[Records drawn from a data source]
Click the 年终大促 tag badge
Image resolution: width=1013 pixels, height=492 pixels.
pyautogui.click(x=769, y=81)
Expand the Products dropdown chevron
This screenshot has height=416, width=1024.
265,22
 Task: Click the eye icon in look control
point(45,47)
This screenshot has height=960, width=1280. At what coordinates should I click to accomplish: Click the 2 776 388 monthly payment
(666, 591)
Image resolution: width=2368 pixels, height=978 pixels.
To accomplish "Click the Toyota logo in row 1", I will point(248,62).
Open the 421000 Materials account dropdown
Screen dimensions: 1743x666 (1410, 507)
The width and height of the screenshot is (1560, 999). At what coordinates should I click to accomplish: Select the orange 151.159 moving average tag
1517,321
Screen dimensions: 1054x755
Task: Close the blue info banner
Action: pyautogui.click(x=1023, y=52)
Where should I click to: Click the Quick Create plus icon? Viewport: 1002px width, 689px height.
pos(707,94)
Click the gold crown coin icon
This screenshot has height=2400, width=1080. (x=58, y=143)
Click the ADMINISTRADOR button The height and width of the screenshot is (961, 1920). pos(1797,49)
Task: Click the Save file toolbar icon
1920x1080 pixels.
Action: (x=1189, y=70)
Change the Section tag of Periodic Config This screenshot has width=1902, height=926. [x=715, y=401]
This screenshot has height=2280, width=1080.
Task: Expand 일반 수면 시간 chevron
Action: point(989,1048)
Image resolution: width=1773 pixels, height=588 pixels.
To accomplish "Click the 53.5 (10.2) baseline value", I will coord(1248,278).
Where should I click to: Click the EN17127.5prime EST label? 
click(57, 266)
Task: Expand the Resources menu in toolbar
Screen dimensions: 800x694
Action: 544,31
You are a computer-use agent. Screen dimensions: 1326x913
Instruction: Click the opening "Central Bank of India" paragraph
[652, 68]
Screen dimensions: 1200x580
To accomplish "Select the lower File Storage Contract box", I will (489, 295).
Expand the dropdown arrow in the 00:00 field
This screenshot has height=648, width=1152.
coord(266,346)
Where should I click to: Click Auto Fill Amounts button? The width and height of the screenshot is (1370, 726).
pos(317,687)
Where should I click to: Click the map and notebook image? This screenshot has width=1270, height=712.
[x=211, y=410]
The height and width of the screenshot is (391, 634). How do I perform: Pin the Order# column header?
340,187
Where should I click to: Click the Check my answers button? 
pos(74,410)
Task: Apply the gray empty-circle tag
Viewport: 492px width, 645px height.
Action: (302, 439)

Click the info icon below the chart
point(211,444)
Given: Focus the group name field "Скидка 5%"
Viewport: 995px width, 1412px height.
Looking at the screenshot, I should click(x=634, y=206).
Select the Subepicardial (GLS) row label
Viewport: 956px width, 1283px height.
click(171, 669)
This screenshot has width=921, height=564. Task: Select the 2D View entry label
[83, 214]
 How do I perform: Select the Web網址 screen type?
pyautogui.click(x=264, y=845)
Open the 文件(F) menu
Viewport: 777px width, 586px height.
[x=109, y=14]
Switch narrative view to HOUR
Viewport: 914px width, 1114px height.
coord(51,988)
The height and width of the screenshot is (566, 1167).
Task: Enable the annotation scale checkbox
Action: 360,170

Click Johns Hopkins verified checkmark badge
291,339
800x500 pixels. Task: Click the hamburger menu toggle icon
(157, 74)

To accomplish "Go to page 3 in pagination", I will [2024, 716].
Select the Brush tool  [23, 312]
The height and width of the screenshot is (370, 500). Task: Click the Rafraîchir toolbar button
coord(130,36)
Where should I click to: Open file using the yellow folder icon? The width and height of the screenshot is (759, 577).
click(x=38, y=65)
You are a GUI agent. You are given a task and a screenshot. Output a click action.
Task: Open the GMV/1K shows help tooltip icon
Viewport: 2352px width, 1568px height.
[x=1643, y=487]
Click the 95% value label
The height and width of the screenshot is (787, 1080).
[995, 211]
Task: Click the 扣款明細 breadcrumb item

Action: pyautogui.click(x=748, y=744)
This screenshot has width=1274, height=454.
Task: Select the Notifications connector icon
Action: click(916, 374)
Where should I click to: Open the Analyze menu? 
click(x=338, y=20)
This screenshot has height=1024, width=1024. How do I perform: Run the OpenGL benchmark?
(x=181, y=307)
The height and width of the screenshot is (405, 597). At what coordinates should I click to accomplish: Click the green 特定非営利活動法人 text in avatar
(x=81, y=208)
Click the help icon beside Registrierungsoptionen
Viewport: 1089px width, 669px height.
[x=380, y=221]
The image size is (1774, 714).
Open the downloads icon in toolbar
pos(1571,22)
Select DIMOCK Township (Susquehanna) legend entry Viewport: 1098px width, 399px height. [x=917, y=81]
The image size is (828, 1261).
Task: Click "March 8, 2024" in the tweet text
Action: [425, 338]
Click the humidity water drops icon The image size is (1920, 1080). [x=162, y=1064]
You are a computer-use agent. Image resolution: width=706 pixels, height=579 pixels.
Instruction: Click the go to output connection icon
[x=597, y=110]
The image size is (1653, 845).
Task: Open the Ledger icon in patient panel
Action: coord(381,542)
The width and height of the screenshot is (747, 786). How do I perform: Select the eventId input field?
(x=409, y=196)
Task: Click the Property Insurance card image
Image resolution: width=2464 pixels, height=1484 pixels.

Short task:
Format all of the records above as a JSON list of strings with one string per line, leaving out any blank lines.

Expected output:
[
  "Click the 年终大促 tag badge",
  "Image resolution: width=1013 pixels, height=492 pixels.",
  "pyautogui.click(x=769, y=81)",
  "Expand the Products dropdown chevron",
  "This screenshot has height=416, width=1024.",
  "265,22",
  " Task: Click the eye icon in look control",
  "point(45,47)",
  "This screenshot has height=960, width=1280. At what coordinates should I click to accomplish: Click the 2 776 388 monthly payment",
  "(666, 591)",
  "Image resolution: width=2368 pixels, height=978 pixels.",
  "To accomplish \"Click the Toyota logo in row 1\", I will point(248,62).",
  "Open the 421000 Materials account dropdown",
  "Screen dimensions: 1743x666 (1410, 507)",
  "The width and height of the screenshot is (1560, 999). At what coordinates should I click to accomplish: Select the orange 151.159 moving average tag",
  "1517,321",
  "Screen dimensions: 1054x755",
  "Task: Close the blue info banner",
  "Action: pyautogui.click(x=1023, y=52)",
  "Where should I click to: Click the Quick Create plus icon? Viewport: 1002px width, 689px height.",
  "pos(707,94)",
  "Click the gold crown coin icon",
  "This screenshot has height=2400, width=1080. (x=58, y=143)",
  "Click the ADMINISTRADOR button The height and width of the screenshot is (961, 1920). pos(1797,49)",
  "Task: Click the Save file toolbar icon",
  "1920x1080 pixels.",
  "Action: (x=1189, y=70)",
  "Change the Section tag of Periodic Config This screenshot has width=1902, height=926. [x=715, y=401]",
  "This screenshot has height=2280, width=1080.",
  "Task: Expand 일반 수면 시간 chevron",
  "Action: point(989,1048)",
  "Image resolution: width=1773 pixels, height=588 pixels.",
  "To accomplish \"Click the 53.5 (10.2) baseline value\", I will coord(1248,278).",
  "Where should I click to: Click the EN17127.5prime EST label? ",
  "click(57, 266)",
  "Task: Expand the Resources menu in toolbar",
  "Screen dimensions: 800x694",
  "Action: 544,31",
  "You are a computer-use agent. Screen dimensions: 1326x913",
  "Instruction: Click the opening \"Central Bank of India\" paragraph",
  "[652, 68]",
  "Screen dimensions: 1200x580",
  "To accomplish \"Select the lower File Storage Contract box\", I will (489, 295).",
  "Expand the dropdown arrow in the 00:00 field",
  "This screenshot has height=648, width=1152.",
  "coord(266,346)",
  "Where should I click to: Click Auto Fill Amounts button? The width and height of the screenshot is (1370, 726).",
  "pos(317,687)",
  "Where should I click to: Click the map and notebook image? This screenshot has width=1270, height=712.",
  "[x=211, y=410]",
  "The height and width of the screenshot is (391, 634). How do I perform: Pin the Order# column header?",
  "340,187",
  "Where should I click to: Click the Check my answers button? ",
  "pos(74,410)",
  "Task: Apply the gray empty-circle tag",
  "Viewport: 492px width, 645px height.",
  "Action: (302, 439)",
  "Click the info icon below the chart",
  "point(211,444)",
  "Given: Focus the group name field \"Скидка 5%\"",
  "Viewport: 995px width, 1412px height.",
  "Looking at the screenshot, I should click(x=634, y=206).",
  "Select the Subepicardial (GLS) row label",
  "Viewport: 956px width, 1283px height.",
  "click(171, 669)",
  "This screenshot has width=921, height=564. Task: Select the 2D View entry label",
  "[83, 214]",
  " How do I perform: Select the Web網址 screen type?",
  "pyautogui.click(x=264, y=845)",
  "Open the 文件(F) menu",
  "Viewport: 777px width, 586px height.",
  "[x=109, y=14]",
  "Switch narrative view to HOUR",
  "Viewport: 914px width, 1114px height.",
  "coord(51,988)",
  "The height and width of the screenshot is (566, 1167).",
  "Task: Enable the annotation scale checkbox",
  "Action: 360,170",
  "Click Johns Hopkins verified checkmark badge",
  "291,339",
  "800x500 pixels. Task: Click the hamburger menu toggle icon",
  "(157, 74)",
  "To accomplish \"Go to page 3 in pagination\", I will [2024, 716].",
  "Select the Brush tool  [23, 312]",
  "The height and width of the screenshot is (370, 500). Task: Click the Rafraîchir toolbar button",
  "coord(130,36)",
  "Where should I click to: Open file using the yellow folder icon? The width and height of the screenshot is (759, 577).",
  "click(x=38, y=65)",
  "You are a GUI agent. You are given a task and a screenshot. Output a click action.",
  "Task: Open the GMV/1K shows help tooltip icon",
  "Viewport: 2352px width, 1568px height.",
  "[x=1643, y=487]",
  "Click the 95% value label",
  "The height and width of the screenshot is (787, 1080).",
  "[995, 211]",
  "Task: Click the 扣款明細 breadcrumb item",
  "Action: pyautogui.click(x=748, y=744)",
  "This screenshot has width=1274, height=454.",
  "Task: Select the Notifications connector icon",
  "Action: click(916, 374)",
  "Where should I click to: Open the Analyze menu? ",
  "click(x=338, y=20)",
  "This screenshot has height=1024, width=1024. How do I perform: Run the OpenGL benchmark?",
  "(x=181, y=307)",
  "The height and width of the screenshot is (405, 597). At what coordinates should I click to accomplish: Click the green 特定非営利活動法人 text in avatar",
  "(x=81, y=208)",
  "Click the help icon beside Registrierungsoptionen",
  "Viewport: 1089px width, 669px height.",
  "[x=380, y=221]",
  "The image size is (1774, 714).",
  "Open the downloads icon in toolbar",
  "pos(1571,22)",
  "Select DIMOCK Township (Susquehanna) legend entry Viewport: 1098px width, 399px height. [x=917, y=81]",
  "The image size is (828, 1261).",
  "Task: Click \"March 8, 2024\" in the tweet text",
  "Action: [425, 338]",
  "Click the humidity water drops icon The image size is (1920, 1080). [x=162, y=1064]",
  "You are a computer-use agent. Image resolution: width=706 pixels, height=579 pixels.",
  "Instruction: Click the go to output connection icon",
  "[x=597, y=110]",
  "The image size is (1653, 845).",
  "Task: Open the Ledger icon in patient panel",
  "Action: coord(381,542)",
  "The width and height of the screenshot is (747, 786). How do I perform: Select the eventId input field?",
  "(x=409, y=196)",
  "Task: Click the Property Insurance card image",
  "Image resolution: width=2464 pixels, height=1484 pixels."
]